Scenario:
Source table: Glue Data Catalog table study crawled from MySQL with columns:
- id (int),
- code (varchar),
- desc (varchar)
- and 2 other columns not used in the job.
Target table: Amazon Redshift table dim_study with columns:
- id_pk (int; identity, primary key),
- original_id (int),
- code (varchar),
- desc (varchar),
- inserted_on (timestamp default getdate()),
- updated_on (timestamp default null)
After setting up the Data Source, I added a Change Schema step to map the source and target columns (id to original_id, code to code and desc to desc), change names, drop those not used. The data preview looks fine, it only displays 3 columns, with the target names as headers.
Then I set up the target node, Redshift, pointing to the dimension table.
Access type: Direct connection.
Handling method: MERGE data into target table.
Choose keys and simple actions: Matching keys original_id (as in target)
Set up performance and security.
When I run the job, it throws this ERROR: column "original_id" is of type integer but expression is of type character varying.
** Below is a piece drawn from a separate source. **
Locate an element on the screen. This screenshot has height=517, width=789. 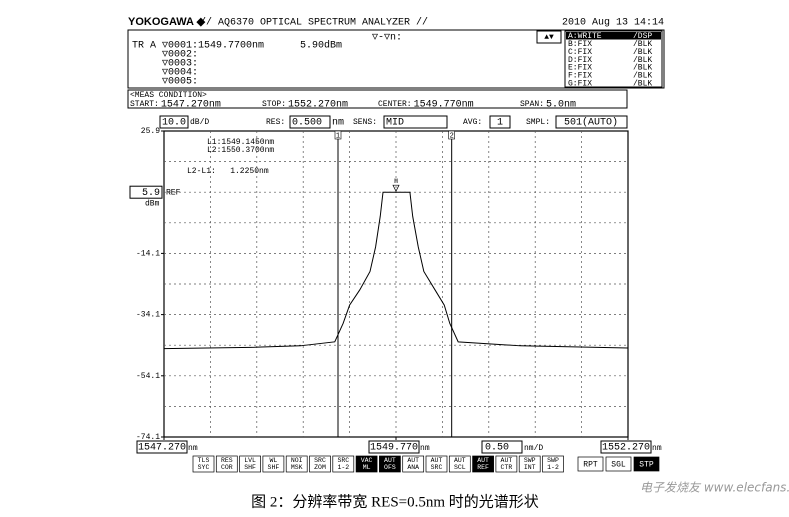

Hint: You will need to rewrite or cast the expression.
Note: If I change the handling method to APPEND, it works fine, BUT it doesn't fill the inserted_on column, which has a default GETDATE() value.
So I need to solve 2 issues: what is causing the type mismatch, and why the timestamp column is filling up with NULL values instead of current datetime (I suspect because the data source has only 3 columns).